* **STATED EXERCISE**
Can you reproduce the material below word for word, beginning at the line that contains "Open the Made in Framer badge" and stopping after the line that contains "click(x=18, y=115)"?

____________

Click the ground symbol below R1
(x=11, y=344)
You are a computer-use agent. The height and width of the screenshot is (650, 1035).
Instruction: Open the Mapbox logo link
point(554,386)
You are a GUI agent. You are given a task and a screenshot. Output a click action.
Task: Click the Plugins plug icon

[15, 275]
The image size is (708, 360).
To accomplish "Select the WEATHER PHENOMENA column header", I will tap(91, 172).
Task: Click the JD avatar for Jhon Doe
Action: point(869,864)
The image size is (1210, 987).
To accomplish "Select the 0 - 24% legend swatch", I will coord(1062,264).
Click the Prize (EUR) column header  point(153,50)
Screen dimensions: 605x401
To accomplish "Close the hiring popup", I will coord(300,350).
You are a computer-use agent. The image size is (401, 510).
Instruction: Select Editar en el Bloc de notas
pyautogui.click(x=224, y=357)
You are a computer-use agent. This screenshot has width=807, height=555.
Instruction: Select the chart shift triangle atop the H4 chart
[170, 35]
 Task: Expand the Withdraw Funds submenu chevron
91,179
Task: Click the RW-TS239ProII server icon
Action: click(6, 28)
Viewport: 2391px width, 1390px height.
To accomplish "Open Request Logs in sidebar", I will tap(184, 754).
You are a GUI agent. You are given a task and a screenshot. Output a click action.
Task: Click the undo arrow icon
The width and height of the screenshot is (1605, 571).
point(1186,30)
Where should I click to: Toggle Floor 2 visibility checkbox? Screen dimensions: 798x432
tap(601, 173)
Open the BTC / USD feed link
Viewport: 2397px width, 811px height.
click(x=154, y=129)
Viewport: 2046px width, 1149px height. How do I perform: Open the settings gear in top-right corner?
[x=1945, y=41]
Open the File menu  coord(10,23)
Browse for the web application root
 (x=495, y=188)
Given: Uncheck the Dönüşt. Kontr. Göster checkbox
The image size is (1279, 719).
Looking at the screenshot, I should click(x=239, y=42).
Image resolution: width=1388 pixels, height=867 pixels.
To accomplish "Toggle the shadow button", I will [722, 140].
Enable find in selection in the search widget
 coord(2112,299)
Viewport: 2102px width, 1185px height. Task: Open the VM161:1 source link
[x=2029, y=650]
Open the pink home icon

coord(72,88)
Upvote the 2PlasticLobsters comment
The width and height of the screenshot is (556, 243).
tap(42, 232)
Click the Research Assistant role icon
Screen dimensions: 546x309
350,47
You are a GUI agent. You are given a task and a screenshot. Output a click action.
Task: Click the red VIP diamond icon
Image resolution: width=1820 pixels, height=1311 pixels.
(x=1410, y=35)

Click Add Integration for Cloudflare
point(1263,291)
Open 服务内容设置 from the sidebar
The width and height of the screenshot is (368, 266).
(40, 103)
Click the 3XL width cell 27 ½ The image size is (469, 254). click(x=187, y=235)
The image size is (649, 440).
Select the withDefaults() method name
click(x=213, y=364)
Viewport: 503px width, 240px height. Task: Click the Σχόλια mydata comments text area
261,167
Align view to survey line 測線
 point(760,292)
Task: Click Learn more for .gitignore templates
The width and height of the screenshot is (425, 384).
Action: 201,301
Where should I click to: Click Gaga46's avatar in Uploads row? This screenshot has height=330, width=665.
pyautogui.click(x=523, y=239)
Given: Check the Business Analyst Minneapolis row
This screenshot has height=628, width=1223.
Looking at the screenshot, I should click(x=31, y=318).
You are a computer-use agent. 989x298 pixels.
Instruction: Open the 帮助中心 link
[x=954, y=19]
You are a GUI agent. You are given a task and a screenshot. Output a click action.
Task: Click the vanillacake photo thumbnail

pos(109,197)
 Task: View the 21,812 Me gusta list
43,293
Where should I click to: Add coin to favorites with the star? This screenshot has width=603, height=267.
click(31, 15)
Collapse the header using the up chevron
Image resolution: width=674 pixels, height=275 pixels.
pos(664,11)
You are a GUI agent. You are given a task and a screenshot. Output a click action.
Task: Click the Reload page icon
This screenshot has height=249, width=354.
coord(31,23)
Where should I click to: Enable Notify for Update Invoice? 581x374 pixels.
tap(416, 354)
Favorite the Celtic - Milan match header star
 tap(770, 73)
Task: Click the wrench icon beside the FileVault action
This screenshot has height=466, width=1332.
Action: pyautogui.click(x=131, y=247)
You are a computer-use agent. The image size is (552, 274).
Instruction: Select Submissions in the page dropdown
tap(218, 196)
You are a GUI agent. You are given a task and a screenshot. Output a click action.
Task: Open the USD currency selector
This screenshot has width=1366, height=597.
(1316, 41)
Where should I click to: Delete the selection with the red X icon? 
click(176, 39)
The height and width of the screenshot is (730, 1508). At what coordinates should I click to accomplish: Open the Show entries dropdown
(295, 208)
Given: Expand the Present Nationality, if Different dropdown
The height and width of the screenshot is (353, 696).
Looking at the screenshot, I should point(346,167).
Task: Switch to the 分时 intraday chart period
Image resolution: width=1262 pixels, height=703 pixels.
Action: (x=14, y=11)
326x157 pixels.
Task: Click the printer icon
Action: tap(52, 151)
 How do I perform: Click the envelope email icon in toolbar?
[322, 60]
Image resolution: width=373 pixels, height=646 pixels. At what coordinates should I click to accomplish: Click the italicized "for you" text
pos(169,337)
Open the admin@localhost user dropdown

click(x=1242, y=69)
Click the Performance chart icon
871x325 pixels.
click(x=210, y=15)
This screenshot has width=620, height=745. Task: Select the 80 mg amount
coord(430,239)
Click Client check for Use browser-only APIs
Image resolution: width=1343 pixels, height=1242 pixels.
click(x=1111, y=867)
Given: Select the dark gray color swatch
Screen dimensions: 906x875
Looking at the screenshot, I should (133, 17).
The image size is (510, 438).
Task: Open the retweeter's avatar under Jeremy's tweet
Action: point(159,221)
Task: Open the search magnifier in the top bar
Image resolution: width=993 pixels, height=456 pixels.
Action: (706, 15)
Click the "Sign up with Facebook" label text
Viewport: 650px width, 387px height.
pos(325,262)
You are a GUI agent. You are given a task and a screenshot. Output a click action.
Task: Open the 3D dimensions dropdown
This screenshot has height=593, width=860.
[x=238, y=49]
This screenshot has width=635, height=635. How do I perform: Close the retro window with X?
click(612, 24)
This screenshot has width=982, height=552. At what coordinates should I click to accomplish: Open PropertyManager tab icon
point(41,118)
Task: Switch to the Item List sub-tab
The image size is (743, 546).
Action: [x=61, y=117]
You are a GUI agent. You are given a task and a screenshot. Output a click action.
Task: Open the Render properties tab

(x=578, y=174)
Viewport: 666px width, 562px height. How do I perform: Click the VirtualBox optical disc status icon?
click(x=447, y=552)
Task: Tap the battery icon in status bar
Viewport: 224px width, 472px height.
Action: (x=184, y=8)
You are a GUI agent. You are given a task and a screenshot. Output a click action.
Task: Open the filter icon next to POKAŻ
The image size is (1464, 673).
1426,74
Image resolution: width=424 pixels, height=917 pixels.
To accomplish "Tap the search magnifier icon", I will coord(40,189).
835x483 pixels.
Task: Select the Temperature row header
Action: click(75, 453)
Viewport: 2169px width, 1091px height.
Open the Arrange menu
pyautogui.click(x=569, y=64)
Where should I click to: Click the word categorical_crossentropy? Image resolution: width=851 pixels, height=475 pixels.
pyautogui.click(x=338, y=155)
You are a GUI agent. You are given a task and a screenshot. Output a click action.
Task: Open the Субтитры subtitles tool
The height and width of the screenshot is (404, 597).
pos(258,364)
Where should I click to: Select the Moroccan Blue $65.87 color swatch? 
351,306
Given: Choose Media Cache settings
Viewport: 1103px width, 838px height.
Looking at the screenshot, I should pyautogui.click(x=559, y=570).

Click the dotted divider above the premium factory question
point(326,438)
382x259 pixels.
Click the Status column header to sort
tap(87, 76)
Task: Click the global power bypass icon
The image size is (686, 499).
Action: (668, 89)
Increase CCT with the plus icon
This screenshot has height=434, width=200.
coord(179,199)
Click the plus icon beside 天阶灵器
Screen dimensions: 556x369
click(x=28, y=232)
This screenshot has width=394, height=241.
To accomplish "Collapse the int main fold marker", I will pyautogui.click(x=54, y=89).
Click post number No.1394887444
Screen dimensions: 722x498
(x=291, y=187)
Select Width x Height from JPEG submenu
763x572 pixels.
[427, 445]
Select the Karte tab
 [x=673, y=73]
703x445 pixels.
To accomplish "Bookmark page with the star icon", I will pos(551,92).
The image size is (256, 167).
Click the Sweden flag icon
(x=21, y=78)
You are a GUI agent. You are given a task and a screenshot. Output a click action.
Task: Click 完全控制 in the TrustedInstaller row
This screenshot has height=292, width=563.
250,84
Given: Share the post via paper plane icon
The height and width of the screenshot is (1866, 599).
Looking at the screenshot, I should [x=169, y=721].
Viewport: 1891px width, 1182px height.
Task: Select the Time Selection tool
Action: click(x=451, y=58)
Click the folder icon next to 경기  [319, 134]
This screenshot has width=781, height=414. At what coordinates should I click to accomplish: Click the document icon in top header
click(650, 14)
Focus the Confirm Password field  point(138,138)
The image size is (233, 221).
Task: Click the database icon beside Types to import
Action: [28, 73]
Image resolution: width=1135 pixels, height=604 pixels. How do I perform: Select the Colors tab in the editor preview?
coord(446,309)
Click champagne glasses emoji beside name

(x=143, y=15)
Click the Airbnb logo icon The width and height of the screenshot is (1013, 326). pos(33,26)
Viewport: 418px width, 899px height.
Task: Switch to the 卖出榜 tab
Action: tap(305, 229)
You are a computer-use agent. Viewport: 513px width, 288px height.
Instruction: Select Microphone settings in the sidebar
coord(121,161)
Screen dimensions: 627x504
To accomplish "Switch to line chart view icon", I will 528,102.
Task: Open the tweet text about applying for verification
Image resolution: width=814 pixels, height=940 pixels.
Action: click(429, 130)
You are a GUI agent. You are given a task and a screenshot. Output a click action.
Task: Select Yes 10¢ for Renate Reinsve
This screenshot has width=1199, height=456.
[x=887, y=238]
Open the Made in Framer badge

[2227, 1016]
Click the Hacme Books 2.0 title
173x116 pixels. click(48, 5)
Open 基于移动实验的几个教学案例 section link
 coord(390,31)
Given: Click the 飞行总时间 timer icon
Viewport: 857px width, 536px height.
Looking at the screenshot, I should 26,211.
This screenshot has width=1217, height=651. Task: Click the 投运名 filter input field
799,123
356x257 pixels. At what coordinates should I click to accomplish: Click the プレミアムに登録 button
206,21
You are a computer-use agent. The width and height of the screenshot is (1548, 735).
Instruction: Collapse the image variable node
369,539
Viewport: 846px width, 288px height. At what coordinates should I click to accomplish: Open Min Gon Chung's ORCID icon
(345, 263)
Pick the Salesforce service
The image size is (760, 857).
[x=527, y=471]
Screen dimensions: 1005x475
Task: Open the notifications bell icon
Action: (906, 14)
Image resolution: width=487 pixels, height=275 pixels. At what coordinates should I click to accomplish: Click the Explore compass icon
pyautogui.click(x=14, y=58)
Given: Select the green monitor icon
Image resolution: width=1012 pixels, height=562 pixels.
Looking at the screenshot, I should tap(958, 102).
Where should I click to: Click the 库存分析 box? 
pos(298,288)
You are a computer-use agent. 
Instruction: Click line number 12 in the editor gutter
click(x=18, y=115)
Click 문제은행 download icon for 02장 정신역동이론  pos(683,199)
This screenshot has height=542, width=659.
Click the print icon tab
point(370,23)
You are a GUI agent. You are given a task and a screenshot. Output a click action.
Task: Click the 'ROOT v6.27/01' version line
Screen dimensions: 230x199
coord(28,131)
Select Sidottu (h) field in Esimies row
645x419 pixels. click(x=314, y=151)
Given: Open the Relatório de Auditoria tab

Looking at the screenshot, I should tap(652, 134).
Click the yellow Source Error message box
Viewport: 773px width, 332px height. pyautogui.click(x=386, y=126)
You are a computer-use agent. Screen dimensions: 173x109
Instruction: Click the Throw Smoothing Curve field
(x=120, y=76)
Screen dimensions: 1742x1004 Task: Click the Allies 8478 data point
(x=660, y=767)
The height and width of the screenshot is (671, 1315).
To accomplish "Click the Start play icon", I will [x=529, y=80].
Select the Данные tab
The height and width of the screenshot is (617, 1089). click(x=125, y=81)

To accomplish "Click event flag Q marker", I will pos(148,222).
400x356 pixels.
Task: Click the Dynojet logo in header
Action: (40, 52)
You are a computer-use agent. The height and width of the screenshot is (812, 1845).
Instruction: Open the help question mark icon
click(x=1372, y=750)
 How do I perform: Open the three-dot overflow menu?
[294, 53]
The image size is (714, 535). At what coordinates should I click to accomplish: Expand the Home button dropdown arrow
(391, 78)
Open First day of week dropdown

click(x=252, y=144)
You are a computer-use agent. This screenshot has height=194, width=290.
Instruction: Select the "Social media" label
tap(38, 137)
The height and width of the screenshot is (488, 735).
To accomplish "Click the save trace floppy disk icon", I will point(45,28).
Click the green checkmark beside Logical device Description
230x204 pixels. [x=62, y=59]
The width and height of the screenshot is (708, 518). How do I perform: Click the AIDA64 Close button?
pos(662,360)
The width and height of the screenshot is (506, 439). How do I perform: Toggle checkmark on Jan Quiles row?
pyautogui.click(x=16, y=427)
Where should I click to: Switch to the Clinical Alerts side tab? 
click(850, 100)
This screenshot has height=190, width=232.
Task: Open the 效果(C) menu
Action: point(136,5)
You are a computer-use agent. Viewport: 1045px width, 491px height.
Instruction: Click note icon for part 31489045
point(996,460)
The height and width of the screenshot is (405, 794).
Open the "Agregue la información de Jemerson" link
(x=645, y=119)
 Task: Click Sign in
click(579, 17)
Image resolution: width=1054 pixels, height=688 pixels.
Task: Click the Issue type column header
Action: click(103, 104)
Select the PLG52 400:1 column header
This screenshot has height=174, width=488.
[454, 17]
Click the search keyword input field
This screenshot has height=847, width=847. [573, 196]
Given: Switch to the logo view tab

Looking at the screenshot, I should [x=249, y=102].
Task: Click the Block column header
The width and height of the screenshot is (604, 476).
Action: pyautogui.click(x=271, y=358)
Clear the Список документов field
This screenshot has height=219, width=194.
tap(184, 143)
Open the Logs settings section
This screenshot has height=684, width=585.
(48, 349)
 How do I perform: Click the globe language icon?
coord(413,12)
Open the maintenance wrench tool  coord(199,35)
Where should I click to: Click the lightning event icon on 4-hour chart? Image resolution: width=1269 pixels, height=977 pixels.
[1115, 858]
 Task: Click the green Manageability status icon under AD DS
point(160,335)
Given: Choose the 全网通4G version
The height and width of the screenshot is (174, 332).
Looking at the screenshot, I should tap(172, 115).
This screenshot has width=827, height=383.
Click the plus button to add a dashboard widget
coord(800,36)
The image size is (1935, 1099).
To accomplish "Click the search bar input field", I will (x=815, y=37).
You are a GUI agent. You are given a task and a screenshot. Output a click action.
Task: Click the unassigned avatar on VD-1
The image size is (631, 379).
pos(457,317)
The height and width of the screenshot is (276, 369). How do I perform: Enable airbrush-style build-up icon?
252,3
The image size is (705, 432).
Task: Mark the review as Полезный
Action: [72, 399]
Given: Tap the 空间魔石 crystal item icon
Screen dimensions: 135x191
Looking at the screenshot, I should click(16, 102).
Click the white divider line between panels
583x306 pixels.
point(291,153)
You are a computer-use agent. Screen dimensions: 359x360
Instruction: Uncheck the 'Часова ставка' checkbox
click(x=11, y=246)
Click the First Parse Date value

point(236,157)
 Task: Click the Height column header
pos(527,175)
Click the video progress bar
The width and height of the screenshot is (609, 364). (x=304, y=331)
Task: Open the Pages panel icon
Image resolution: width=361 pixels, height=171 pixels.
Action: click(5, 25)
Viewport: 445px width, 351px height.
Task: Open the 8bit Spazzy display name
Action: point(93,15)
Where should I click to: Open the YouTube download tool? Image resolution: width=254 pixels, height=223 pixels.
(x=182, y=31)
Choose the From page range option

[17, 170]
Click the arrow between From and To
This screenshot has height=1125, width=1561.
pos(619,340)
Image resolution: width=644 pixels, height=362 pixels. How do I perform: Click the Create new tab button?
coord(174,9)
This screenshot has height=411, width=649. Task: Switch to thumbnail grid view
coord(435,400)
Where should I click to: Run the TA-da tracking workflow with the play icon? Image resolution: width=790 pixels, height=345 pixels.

____________

* **SOLUTION TO THIS EXERCISE**
Open the Made in Framer badge

[2227, 1016]
Click the Hacme Books 2.0 title
173x116 pixels. click(48, 5)
Open 基于移动实验的几个教学案例 section link
 coord(390,31)
Given: Click the 飞行总时间 timer icon
Viewport: 857px width, 536px height.
Looking at the screenshot, I should 26,211.
This screenshot has width=1217, height=651. Task: Click the 投运名 filter input field
799,123
356x257 pixels. At what coordinates should I click to accomplish: Click the プレミアムに登録 button
206,21
You are a computer-use agent. The width and height of the screenshot is (1548, 735).
Instruction: Collapse the image variable node
369,539
Viewport: 846px width, 288px height. At what coordinates should I click to accomplish: Open Min Gon Chung's ORCID icon
(345, 263)
Pick the Salesforce service
The image size is (760, 857).
[x=527, y=471]
Screen dimensions: 1005x475
Task: Open the notifications bell icon
Action: (906, 14)
Image resolution: width=487 pixels, height=275 pixels. At what coordinates should I click to accomplish: Click the Explore compass icon
pyautogui.click(x=14, y=58)
Given: Select the green monitor icon
Image resolution: width=1012 pixels, height=562 pixels.
Looking at the screenshot, I should tap(958, 102).
Where should I click to: Click the 库存分析 box? 
pos(298,288)
You are a computer-use agent. 
Instruction: Click line number 12 in the editor gutter
click(x=18, y=115)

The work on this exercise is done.